These are the key concepts you need to understand to accurately answer the question.

Understanding Integral Calculus
Integral calculus is a branch of calculus concerned with the theory of integration and its applications. It revolves around the idea of finding the area under a curve. This area represents the integral of a function over a given interval.

In a double integral, like the one in our exercise, we handle functions of two variables. The notation \(\int_{a}^{b}\int_{c}^{d} f(y, x) \, dy \, dx\)is typically used, where we first integrate with respect to \(y\), and then \(x\).
  • This process can be visualized as accumulating small strips in the \(y\)-direction, and stacking them along the \(x\)-direction.
  • The double integral essentially helps find volumes under surfaces defined by \(f(y, x)\).
  • It's crucial to evaluate these integrals in the correct order unless the limits and function allow for a change of order.
You will see that these integrations occur step-by-step as you go from inside out, which simplifies solving complex problems.
Definite Integrals Explained
Definite integrals are a type of integral with set limits, defining the upper and lower bounds of the area we wish to compute. When you see notations such as \(\int_{a}^{b} f(x) \, dx\), it represents the area from \(a\) to \(b\) under the curve of \(f(x)\).

Compared to indefinite integrals, definite integrals give a numerical value rather than a function. In our exercise:
  • The outer integral limits, from \(0\) to \(\ln 2\), represent the bounds for \(x\).
  • The inner limits, from \(e^x\) to \(2\), define the bounds for \(y\).
The importance here is understanding that the definite integral's result tells us the exact accumulated area or volume within those bounds. This is especially useful in applications such as physics and engineering, where we calculate quantities over a specific interval.
Step-by-Step Evaluation of Integrals
Evaluating an integral involves step-by-step processes to find the accumulated sum described by the integral expression. Let's break down the steps further:

First, when you encounter a double integral:
  • Start by integrating with respect to the innermost variable (here it's \(y\)).
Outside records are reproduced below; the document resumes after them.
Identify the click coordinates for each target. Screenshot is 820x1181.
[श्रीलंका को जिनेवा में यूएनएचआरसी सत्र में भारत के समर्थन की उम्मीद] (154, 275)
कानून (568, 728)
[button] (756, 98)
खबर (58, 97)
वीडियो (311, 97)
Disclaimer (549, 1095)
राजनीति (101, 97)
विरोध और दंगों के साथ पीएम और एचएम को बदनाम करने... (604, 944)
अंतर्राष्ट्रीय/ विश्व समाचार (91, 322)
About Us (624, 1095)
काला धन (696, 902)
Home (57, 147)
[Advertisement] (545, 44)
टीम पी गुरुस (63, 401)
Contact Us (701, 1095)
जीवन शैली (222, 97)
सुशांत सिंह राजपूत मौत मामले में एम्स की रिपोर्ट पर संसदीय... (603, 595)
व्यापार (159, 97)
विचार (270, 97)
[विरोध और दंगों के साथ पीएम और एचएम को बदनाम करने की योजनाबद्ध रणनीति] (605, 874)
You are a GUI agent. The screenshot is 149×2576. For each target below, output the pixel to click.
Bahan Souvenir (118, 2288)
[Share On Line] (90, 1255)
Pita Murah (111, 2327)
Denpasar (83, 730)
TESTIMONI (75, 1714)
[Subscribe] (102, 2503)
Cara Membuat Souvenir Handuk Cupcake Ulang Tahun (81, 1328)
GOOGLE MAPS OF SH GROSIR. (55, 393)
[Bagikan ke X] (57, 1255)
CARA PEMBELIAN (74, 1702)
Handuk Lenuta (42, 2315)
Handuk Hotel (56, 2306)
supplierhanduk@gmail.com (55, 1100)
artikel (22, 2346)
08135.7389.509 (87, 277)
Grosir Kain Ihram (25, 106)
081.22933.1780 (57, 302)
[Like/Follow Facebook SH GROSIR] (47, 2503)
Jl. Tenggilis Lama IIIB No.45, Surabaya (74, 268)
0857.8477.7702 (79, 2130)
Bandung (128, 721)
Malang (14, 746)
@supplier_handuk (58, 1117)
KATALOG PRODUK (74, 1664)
This simplification usually turns the inner problem into a basic one-variable integral.
  • The forms of upper and lower limits often depend on the other variable, making your \(dy\)integral more like a parameter problem.
In the second step, you find:
  • The integral with respect to the outer variable (\(x\) in this example). This usually involves substituting back the results from your first integration.
  • Use the antiderivative to plug in the boundary values. Remember to subtract initial values from final values after substitution.
Completing these steps ensures you have handled all parts of the expression properly. The result is a single number that tells the total sum of the regions evaluated by the original double integral setup.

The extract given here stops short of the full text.